Musicals should be golden here, right? Most of them are. Warner Bros. offers primarily Dolby Digital 5.1 surround audio tracks for its titles. Some of the earlier titles, however, are less crisp, which is a shame given their historical significance. If nothing else, the music for each film is easy to hear, and most of the titles are able to utilize surround sound glory with the greatest of ease. Again, the transfers are good, but not great, which makes me wonder why you wouldn’t finish the job after having put together so many powerful, name recognition films. Subtitles are primarily in English, Spanish and French across the set.

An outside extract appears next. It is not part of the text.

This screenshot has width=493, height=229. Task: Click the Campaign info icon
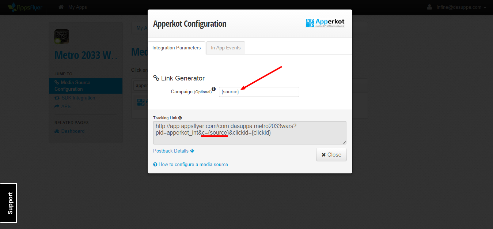tap(214, 89)
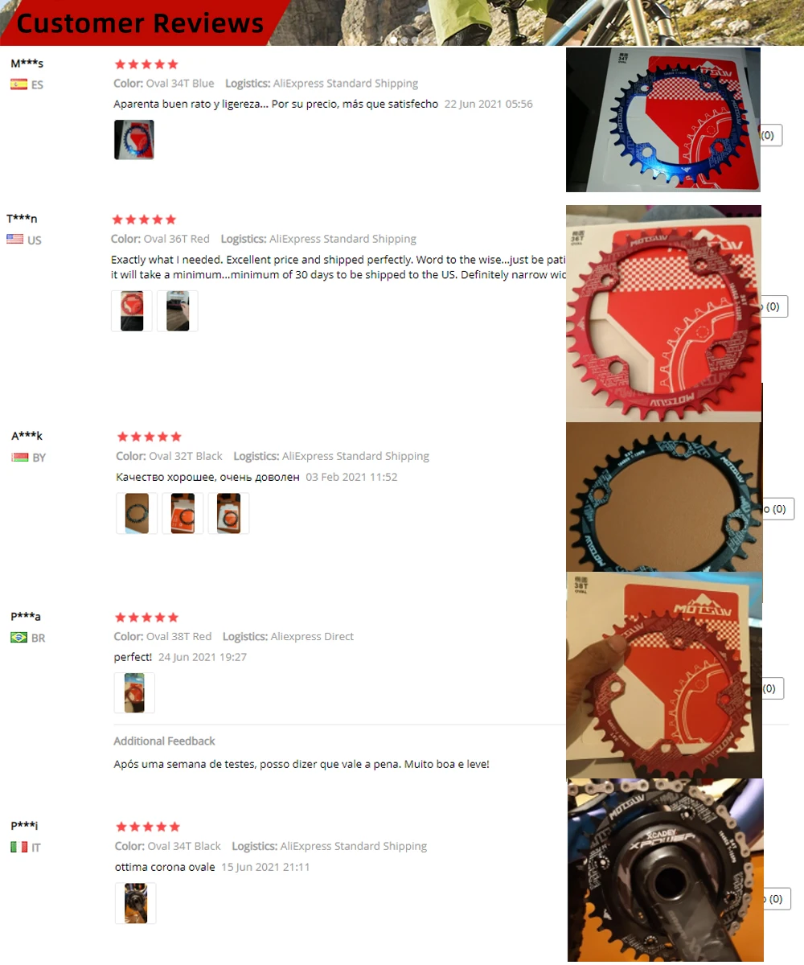Image resolution: width=804 pixels, height=965 pixels.
Task: Open the first thumbnail in A***k's review
Action: [x=137, y=513]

Most of the films come with at least one special feature, be it a commentary, trailer or documentary. A couple, like “Showboat,” are bare bones, however. It’s really nifty to look at anything having to do with the musical composition or choreography, and there are a few opportunities to do that. Part history lesson and part filmmaking lesson, these special features will only add to the experience for musical buffs.
A Final Word:
I was more pleased than I expected to be with the sheer variety here, but came up wanting more as it relates to presentation. This said, Warner Bros. has put together a deep, solid offering that has ever so much to offer. If you own some of these titles individually, you’ll need to consider whether or not to invest again, but if you consider the simple economic value you’ll get with the purchase, the bang for the buck is pretty good. And so are the films.